Q. 1. I once attended a Baptism in a non-Catholic Church where the minister used the words “in the name of the Creator, and the Redeemer, and the Holy Spirit.” I found this to be quite different from the Catholic Church where in the past, I only heard the word, "I baptize you in the name of the Father, and of the Son, and of the Holy Spirit." Is there any specific regulations in the Catholic Church as to what words must be used in order for the Sacrament of Baptism to be valid?
A. 1. The Code of Canon Law states:
C.C.C. # 1239 "The essential rite of the sacrament follows: Baptism properly speaking. It signifies and actually brings about death to sin and entry into the life of the Most Holy Trinity through configuration to the Paschal mystery of Christ. Baptism is performed in the most expressive way by triple immersion in the baptismal water. However, from ancient times it has also been able to be conferred by pouring the water three times over the candidate's head."

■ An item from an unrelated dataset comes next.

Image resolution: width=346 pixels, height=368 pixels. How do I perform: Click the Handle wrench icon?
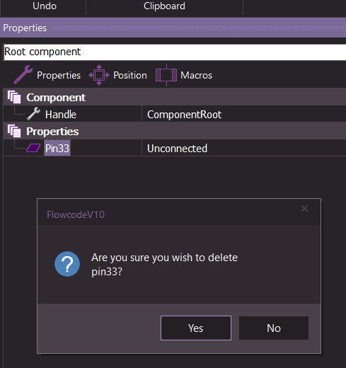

C.C.C. # 1240 "In the Latin Church this triple infusion is accompanied by the minister's words: "N., I baptize you in the name of the Father, and of the Son, and of the Holy Spirit." In the Eastern liturgies the catechumen turns toward the East and the priest says: "The servant of God, N., is baptized in the name of the Father, and of the Son, and of the Holy Spirit." At the invocation of each person of the Most Holy Trinity, the priest immerses the candidate in the water and raises him up again."
These are the exact words used by Jesus when He instructed His followers to administer the Sacrament of Baptism. [Matthew 28:19]

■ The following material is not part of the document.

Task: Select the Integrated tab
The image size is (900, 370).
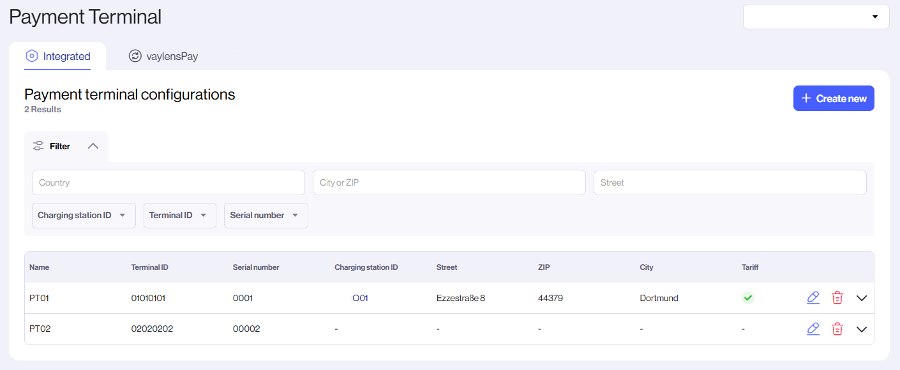Action: tap(58, 56)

To be very clear on the matter, any baptism performed without the specific mention of the Father, Son, and Holy Spirit is not valid.

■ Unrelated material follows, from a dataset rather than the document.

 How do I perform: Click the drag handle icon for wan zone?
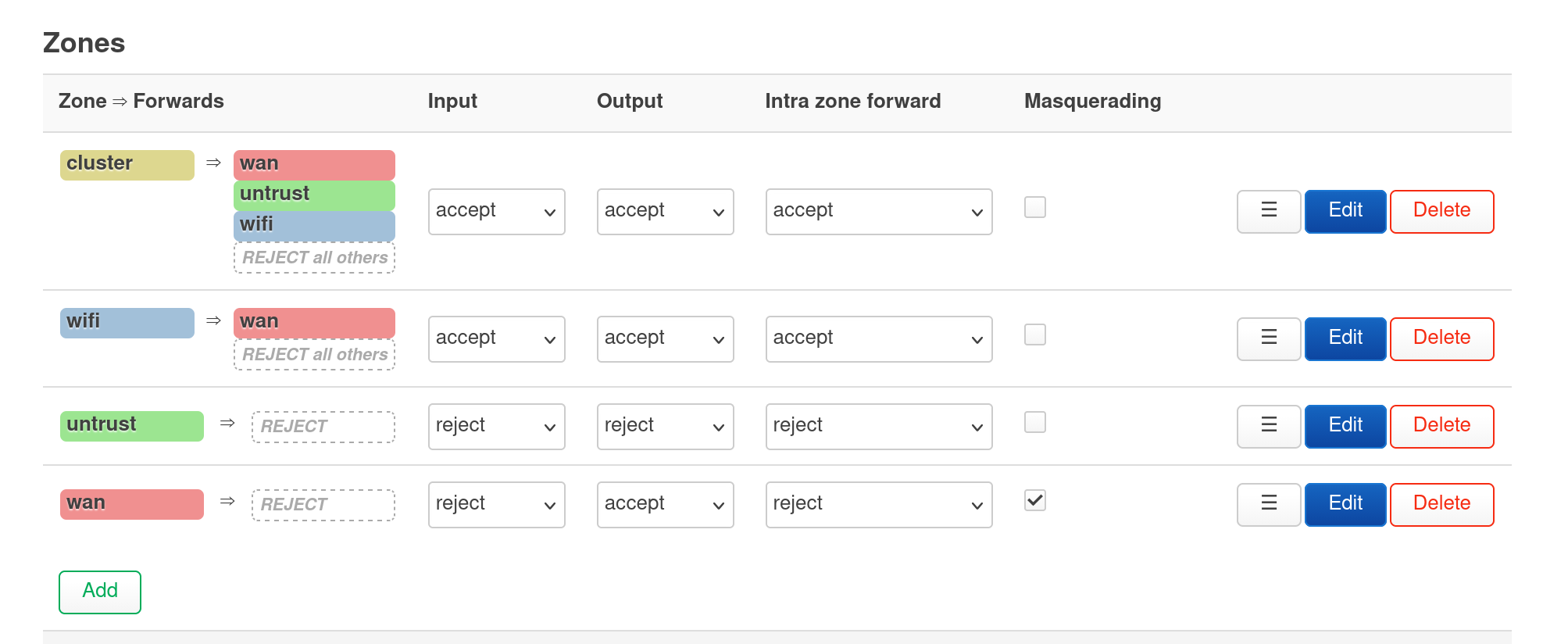click(x=1268, y=504)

On February 1, 2008, the Congregation for the Doctrine of the Faith stated simply that baptisms performed “in the name of the Creator, and of the Redeemer, and of the Sanctifier,” or “in the name of the Creator, and of the Liberator, and of the Sustainer” are not valid.
No priest or laypersons has the authority to change the words used in the Sacrament of Baptism. To do so render the Sacrament invalid, requiring that the person be rebaptised to ensure its validity.